戦の女神と変光星
「………着いた」
私は廃墟と化してしまったビルの前で無線を手に取った。
今回、言い渡された任務はこの廃墟ビルの中にいるであろうグループを調べてくる、という単独任務だ。
だからと言って、単独で戦えという指示は出ていないから、要は潜入して、それで敵に見つからなければ比較的楽な任務だ、ということだ。
無線のスイッチを入れて、小声で話す。
「こちらMira、只今より潜入を始めます」
『了解、廃墟とはいえセキュリティーは固いので気をつけろよ?』
無線の相手である、待機場所でサポートを務めてるCancerにわかってる、と短く答えてから無線を切る。
この廃墟の中にある書類を手に入れることが出来れば、"あれ"を見つけるヒントが見つかるかもしれない。
「待ってなさい、"Tears of the Polerstar"」
私が、必ずあなたを探し当てて見せるわ。
私は廃墟へと駆け出した。
…その後ろで女性が静かに私を見ていることに気付かずに。
*
Cancerにはセキュリティーが固いから気をつけろ、と言われたわりには案外あっさり入れたので拍子抜けしてしまった。
周りには人の気配すらない。
ふう、と柄にもなくため息を着いた時だった。
「止まりなさい」
ソプラノの、聞き覚えのある女の人の声。
横からの突然の殺気にぴたりと動きを止める。
カチャという音がして、銃を向けられてることがわかった。
……いつの間に。
誰もいないと、判断したはずなのに、この人は間近の距離にいる。…つまりは気配を消していた、ということ。
ちらりと横を見る。
黒髪の艶やかなかなりの美人なその人を見て私はやっばり、と呟いた。
「………Athene」
「一歩でも動きなさい、この引き金を引いて一発であなたは死ぬわよ」
たらりと、背中から冷や汗なのか、何かが伝う感覚がする。
冷や汗をかくほど、相当の殺気量だ。
流石だな、と思う。
そんな悠長なことを考えてる場合じゃないんだけど。
「強さが、桁違いね……あんなに気配を消せていた人は初めてよ」
素直に自分の感想を言ったら、Atheneはありがとう、と言った。そのままAtheneは自嘲した笑みを浮かべた。
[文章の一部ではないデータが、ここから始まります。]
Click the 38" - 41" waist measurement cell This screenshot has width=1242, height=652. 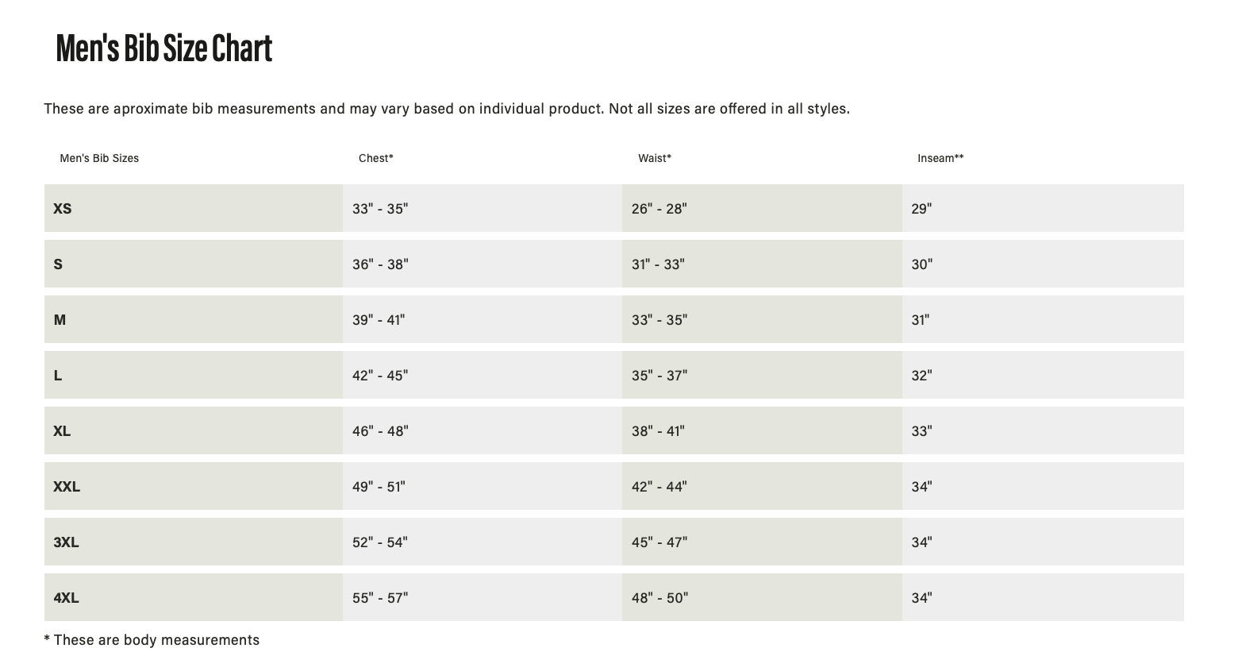(658, 431)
「…なんで、私たちはこうも同じ任務が被ってしまうのかしらね」
「運命の糸じゃない?」
「出来れば切りたい糸ね」
そう言いながら別段嫌そうではないAtheneにそうね、と同意すると、じりじりじりと五月蝿いサイレンが鳴り響く。
まずい、見つかったみたいだ。
だけど、Atheneは余裕なようでぴくりとも動く様子はなかった。
「Mira、一つ提案があるんだけど」
「……何かしら」
ばたばたと大人数の足音が聞こえる中、Atheneは私に向けていた銃を下ろした。
「ここは、協力してみない?」
「………と、いうと?」
「相手は大人数だから、一人では対処できないし、多分警備も更に固くなってるから書類は多分手に入れられない」
「だから、二人で逃げよう、と?」
「そう。物わかりが良くて助かるわ」
Atheneはごそごそと何かを取り出すと、それを私に見せてきた。
缶の形をした手榴弾のようなそれ。
「………煙幕を張るつもり?」
「そうよ、いざと言うときのために用意しているの」
「……用意周到ね」
そう言うとAtheneはまあね、と言いながら構える。
そろそろ敵が来るようだ。
「じゃあ、私がこれを落としたときにお互いの場所に帰りましょう」
「……わかったわ」
敵がぞろぞろ入ってきた瞬間に、辺りに煙が舞う。
走り出す前に、私はぽつりと呟いた。
「もしも、私たちが敵でなければ、私はあなたと仲良くなれたかもしれないわ」
―――Atheneが、静かに微笑んだ、気がした。